*Given problem 1:*
Rewrite the records starting with the line that contains "Where should I click to: Click the white" and going on through the line that contains "click(351, 848)". Replace "Schedule" with "Calendar" and leave everything else unchanged.

*Selection:*
+---+
1. A coating applicator for continuously applying matrix material to a plurality of optical fibers arranged in a ribbon configuration, the coating applicator comprising: a die containing:

a preliminary matrix material application chamber having a matrix material supply orifice, a first preliminary chamber side containing an entrance opening and a second preliminary chamber side containing an exit opening, the second preliminary chamber side being opposite the first preliminary chamber side, the preliminary chamber entrance opening defining a first guide edge for contacting the plurality of optical fibers on a first side of the plurality of optical fibers, and for contacting a first end fiber of the plurality of optical fibers;

a main matrix material application chamber having a matrix material supply orifice, a first main chamber side containing an entrance opening for receiving the optical fibers from the preliminary chamber exit opening and a second main chamber side containing an exit opening, the second main chamber side being opposite the first main chamber side, the main chamber entrance opening defining a second guide edge for contacting a second side of the plurality of optical fibers and for contacting a second end fiber of the plurality of optical fibers, and wherein the position of the main chamber entrance opening is offset relative to the position of the preliminary chamber entrance opening such that the optical fibers are caused to contact the first and second guide edges.
+---+
*Given problem 2:*
Copy the coating applicator claim word for word, starting with "a main matrix" and going on through "second guide edges.".
+---+
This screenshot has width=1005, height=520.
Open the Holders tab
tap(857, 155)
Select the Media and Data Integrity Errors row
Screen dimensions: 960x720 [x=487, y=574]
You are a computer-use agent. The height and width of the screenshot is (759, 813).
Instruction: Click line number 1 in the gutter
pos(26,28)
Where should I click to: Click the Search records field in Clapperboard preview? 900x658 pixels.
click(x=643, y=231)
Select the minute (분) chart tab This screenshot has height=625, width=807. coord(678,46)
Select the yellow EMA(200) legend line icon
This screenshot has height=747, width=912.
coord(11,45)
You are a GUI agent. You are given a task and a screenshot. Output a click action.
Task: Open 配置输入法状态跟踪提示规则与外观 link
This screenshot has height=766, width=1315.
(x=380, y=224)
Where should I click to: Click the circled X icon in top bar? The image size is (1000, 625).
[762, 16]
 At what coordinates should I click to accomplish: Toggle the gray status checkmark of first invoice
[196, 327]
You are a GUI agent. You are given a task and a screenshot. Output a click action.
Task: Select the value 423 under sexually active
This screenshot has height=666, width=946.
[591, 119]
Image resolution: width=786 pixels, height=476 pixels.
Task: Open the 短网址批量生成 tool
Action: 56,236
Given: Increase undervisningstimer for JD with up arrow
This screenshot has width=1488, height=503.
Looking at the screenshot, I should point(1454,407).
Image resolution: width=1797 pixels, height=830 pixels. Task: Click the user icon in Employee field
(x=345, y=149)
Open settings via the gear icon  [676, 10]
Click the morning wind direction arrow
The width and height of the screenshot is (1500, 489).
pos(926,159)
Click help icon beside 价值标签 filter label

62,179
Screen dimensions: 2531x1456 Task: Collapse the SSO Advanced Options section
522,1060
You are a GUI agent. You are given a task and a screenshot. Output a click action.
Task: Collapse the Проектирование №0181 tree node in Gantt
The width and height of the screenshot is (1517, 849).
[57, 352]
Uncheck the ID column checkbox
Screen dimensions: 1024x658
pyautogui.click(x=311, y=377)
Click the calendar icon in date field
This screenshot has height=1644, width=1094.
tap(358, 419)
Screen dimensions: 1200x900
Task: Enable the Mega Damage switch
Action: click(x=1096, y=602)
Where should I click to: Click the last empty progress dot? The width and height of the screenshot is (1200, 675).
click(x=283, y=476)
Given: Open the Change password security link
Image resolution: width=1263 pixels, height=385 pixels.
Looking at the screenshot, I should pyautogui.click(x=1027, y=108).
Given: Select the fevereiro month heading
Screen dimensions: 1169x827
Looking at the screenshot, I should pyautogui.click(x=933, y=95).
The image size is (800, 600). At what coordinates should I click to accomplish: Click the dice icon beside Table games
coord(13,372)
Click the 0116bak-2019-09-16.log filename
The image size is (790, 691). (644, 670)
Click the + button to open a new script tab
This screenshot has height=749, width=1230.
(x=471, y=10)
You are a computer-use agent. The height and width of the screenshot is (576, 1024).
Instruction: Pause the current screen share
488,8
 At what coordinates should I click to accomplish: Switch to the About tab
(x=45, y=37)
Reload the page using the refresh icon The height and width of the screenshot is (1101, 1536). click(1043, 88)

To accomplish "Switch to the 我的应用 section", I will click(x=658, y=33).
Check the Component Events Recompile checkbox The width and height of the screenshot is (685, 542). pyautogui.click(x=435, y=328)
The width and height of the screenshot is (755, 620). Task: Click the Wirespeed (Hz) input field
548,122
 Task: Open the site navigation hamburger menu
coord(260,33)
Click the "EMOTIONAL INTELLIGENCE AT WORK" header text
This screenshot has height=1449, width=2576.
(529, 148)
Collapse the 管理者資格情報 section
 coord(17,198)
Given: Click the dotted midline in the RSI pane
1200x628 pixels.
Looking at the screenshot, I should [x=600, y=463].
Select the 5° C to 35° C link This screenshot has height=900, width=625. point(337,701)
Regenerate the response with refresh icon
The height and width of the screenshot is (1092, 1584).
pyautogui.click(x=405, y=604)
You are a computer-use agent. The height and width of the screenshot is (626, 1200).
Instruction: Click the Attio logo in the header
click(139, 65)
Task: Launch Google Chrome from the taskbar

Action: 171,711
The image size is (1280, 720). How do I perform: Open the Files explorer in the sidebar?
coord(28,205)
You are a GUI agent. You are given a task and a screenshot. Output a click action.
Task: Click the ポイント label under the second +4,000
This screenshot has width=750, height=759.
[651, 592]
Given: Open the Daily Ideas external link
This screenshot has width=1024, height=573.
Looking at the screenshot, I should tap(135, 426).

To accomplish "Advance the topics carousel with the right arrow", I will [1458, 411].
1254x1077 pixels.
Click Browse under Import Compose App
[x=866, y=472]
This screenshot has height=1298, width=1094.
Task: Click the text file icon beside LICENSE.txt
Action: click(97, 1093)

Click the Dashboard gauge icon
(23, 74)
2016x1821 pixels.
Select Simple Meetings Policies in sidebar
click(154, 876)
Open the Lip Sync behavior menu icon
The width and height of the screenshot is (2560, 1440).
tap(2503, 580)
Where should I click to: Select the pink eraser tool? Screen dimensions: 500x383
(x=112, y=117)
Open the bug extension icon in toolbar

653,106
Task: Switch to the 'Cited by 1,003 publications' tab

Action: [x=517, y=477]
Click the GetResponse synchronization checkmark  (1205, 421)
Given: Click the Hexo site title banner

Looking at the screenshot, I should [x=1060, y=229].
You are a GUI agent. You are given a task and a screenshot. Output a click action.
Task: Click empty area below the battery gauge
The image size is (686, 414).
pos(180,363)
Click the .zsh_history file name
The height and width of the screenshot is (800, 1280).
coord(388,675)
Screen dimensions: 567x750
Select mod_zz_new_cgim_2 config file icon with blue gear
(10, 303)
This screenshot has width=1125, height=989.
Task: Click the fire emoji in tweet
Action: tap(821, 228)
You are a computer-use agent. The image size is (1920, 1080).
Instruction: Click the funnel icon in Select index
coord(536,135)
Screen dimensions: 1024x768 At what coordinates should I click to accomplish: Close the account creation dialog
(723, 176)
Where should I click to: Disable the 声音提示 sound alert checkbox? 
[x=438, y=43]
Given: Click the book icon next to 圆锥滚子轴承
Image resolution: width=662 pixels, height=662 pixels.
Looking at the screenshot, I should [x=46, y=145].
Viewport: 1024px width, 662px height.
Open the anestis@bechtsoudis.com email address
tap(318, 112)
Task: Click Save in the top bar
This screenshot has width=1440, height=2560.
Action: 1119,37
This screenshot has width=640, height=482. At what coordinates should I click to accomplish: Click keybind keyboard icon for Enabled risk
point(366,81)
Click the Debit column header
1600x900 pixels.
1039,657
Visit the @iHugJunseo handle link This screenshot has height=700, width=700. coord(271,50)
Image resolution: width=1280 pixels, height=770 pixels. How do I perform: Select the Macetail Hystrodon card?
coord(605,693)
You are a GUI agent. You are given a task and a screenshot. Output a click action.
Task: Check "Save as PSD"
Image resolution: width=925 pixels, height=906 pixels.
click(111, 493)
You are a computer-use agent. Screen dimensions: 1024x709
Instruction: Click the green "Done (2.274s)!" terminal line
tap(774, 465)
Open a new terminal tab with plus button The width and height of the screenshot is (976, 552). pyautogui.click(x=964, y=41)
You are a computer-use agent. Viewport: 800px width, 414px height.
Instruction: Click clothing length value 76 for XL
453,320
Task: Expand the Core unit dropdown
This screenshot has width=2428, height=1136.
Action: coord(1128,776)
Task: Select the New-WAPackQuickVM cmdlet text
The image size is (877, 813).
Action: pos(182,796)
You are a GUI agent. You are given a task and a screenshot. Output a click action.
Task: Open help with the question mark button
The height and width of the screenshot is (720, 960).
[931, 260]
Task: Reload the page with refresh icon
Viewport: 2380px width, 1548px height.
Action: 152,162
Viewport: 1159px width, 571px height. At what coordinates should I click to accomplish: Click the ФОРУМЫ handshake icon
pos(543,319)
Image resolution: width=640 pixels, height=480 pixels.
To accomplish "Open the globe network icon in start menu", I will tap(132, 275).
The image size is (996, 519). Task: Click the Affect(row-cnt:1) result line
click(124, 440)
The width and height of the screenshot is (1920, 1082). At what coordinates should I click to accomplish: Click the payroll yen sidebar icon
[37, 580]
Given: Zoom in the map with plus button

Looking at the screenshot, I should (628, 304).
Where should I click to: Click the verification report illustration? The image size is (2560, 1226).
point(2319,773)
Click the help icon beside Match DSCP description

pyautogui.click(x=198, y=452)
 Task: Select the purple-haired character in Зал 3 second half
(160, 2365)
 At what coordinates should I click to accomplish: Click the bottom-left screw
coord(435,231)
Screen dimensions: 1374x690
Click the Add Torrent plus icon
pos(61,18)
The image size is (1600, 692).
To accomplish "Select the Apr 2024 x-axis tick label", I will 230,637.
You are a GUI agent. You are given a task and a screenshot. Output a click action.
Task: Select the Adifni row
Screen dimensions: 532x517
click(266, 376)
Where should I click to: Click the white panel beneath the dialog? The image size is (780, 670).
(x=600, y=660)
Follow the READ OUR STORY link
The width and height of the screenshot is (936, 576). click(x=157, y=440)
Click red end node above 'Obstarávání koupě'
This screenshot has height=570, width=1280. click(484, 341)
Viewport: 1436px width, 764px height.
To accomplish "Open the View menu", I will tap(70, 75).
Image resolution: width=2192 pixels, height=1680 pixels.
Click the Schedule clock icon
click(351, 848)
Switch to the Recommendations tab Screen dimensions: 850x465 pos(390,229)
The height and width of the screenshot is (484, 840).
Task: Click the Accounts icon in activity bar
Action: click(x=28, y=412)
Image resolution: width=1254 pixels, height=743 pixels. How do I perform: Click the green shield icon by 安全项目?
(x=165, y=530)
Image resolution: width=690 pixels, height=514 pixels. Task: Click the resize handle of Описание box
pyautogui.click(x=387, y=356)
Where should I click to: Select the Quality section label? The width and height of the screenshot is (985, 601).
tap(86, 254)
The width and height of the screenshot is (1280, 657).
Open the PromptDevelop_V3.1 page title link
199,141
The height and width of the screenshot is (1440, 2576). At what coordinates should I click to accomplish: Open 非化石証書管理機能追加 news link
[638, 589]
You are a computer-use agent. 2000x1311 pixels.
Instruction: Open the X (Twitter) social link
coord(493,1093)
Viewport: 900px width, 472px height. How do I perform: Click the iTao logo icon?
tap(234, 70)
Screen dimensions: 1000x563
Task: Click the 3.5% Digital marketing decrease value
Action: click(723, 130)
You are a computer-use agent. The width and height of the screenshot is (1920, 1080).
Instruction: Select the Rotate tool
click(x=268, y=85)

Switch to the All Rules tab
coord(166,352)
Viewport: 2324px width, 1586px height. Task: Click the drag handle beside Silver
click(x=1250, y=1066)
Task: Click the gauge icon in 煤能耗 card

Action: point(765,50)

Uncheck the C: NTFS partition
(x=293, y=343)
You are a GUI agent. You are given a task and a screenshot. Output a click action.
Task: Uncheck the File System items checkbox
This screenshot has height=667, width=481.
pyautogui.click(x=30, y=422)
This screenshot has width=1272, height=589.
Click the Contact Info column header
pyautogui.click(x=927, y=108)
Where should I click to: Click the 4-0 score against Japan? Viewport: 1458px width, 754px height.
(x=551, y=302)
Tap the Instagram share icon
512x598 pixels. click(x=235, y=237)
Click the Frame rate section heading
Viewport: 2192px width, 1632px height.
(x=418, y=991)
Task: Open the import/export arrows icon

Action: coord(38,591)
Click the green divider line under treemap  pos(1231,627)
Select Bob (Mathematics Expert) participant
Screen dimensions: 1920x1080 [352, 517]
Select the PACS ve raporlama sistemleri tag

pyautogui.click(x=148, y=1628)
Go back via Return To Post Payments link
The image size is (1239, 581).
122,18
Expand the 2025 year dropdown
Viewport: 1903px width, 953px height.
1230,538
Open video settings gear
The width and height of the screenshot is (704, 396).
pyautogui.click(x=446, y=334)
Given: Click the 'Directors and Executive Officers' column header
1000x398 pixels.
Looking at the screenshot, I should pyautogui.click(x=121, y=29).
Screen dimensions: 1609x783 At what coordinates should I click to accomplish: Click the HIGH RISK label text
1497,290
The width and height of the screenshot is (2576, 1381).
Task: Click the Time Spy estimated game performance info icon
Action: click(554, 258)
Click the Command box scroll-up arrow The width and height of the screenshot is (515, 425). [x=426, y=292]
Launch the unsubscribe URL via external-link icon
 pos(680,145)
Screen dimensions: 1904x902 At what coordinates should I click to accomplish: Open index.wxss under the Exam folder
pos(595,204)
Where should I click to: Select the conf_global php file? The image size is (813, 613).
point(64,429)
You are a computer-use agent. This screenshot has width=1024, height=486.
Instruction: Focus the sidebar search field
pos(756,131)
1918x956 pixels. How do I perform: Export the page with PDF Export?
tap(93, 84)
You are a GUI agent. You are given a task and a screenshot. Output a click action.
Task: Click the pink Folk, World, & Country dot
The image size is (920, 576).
+---+
*Correct output 1:*
Where should I click to: Click the white panel beneath the dialog? The image size is (780, 670).
(x=600, y=660)
Follow the READ OUR STORY link
The width and height of the screenshot is (936, 576). click(x=157, y=440)
Click red end node above 'Obstarávání koupě'
This screenshot has height=570, width=1280. click(484, 341)
Viewport: 1436px width, 764px height.
To accomplish "Open the View menu", I will tap(70, 75).
Image resolution: width=2192 pixels, height=1680 pixels.
Click the Calendar clock icon
click(351, 848)

*Correct output 2:*
a main matrix material application chamber having a matrix material supply orifice, a first main chamber side containing an entrance opening for receiving the optical fibers from the preliminary chamber exit opening and a second main chamber side containing an exit opening, the second main chamber side being opposite the first main chamber side, the main chamber entrance opening defining a second guide edge for contacting a second side of the plurality of optical fibers and for contacting a second end fiber of the plurality of optical fibers, and wherein the position of the main chamber entrance opening is offset relative to the position of the preliminary chamber entrance opening such that the optical fibers are caused to contact the first and second guide edges.